# How much to feed?



## ohiogsp

I don't remember what the guy I bought my racers from said. Is it 1 tablespoon per day per bird? Or is it a teaspoon?


----------



## Lovebirds

ohiogsp said:


> I don't remember what the guy I bought my racers from said. Is it 1 tablespoon per day per bird? Or is it a teaspoon?



1 tablespoon is a good place to start. Depends really on weather, if your birds are flyers or kept in the loft, or if they are racers. But, start with 1 tlb spoon and you can add or subtract according to how they eat.


----------



## ohiogsp

Thanks, I though a teaspoon sounded small but couldn't remember.


----------



## pigeonpoo

A plastic film canister holds about 1 ounce of pigeon food - it's easier to measure than a table spoon.

As Lovebird said, birds that are racing eat more, they also need more when the weather is cold.

Start by giving one and a half ounces, watch your pigeon eat and as soon as it goes for a drink or, after ten minutes remove the food.

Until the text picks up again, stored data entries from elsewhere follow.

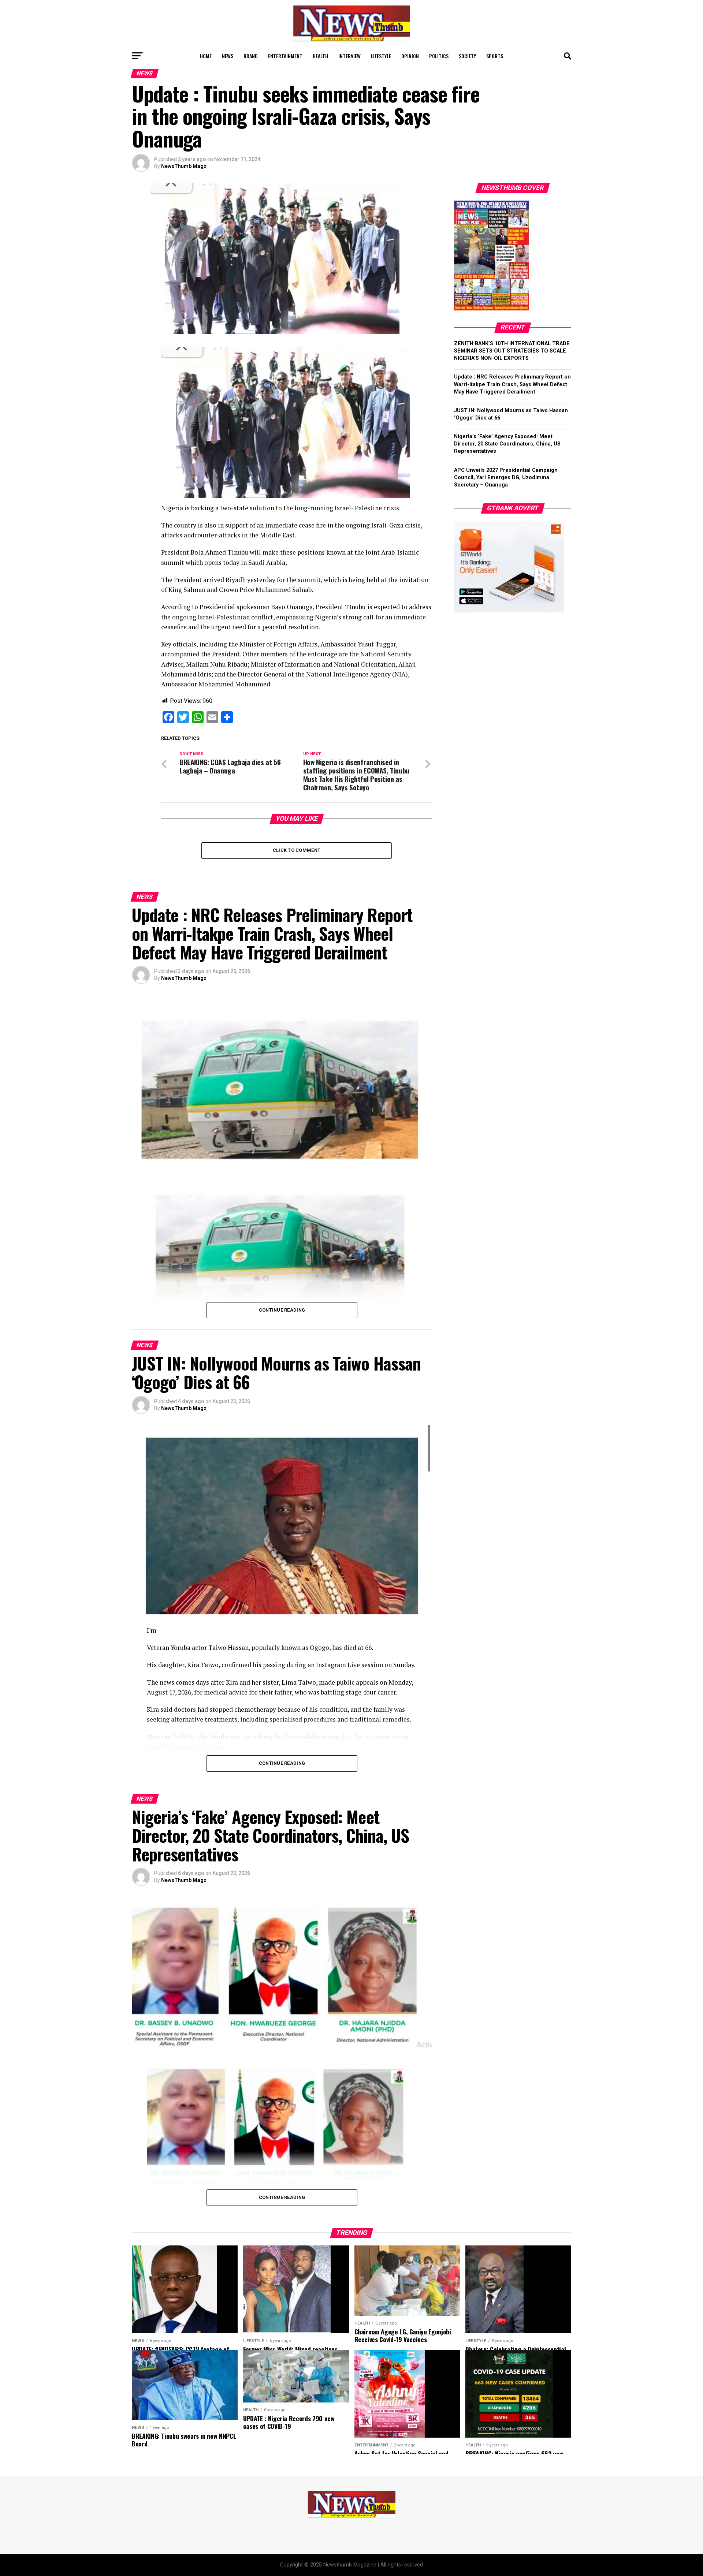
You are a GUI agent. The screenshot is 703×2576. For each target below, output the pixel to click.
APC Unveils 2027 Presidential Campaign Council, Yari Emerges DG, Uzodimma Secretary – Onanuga (506, 477)
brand (250, 56)
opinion (410, 56)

Work out what is left and then feed accordingly. Overfed birds are not healthy! 

'Poo


----------



## westy

1 oz per pigeon per day the minimum amount and the recomended amont. spot on sue (pigeonpoo)


----------



## ohiogsp

So, this is what happened. I put a small coffee can full in the pen and was going to measure after they ate. Well at just over ten minutes I went back and there were not much left in the feeder. They were still all over this eating. This was a 1 lbs can, when it has coffee in it but with pigeon feed it is quite heavy. I will have to weight this today but with what was said here I should not be over 2-3 lbs right? Should I just pull the feed at ten minutes although they are still feeding? There was some done eating but other weren't. The feeders are 24"x5" and there is two of these. It is crowded and maybe all the birds are not getting to feed at the same time. I will take more accurate measurements today and get the details.


----------



## TerriB

ohiogsp said:


> ...It is crowded and maybe all the birds are not getting to feed at the same time...


You may need more feeders so all the birds have a good chance to eat. Otherwise the more dominant birds could eat, go take a drink, then come back and chase off the less dominant birds before they eat what they need.


----------



## Lovebirds

ohiogsp said:


> So, this is what happened. I put a small coffee can full in the pen and was going to measure after they ate. Well at just over ten minutes I went back and there were not much left in the feeder. They were still all over this eating. This was a 1 lbs can, when it has coffee in it but with pigeon feed it is quite heavy. I will have to weight this today but with what was said here I should not be over 2-3 lbs right? Should I just pull the feed at ten minutes although they are still feeding? There was some done eating but other weren't. The feeders are 24"x5" and there is two of these. It is crowded and maybe all the birds are not getting to feed at the same time. I will take more accurate measurements today and get the details.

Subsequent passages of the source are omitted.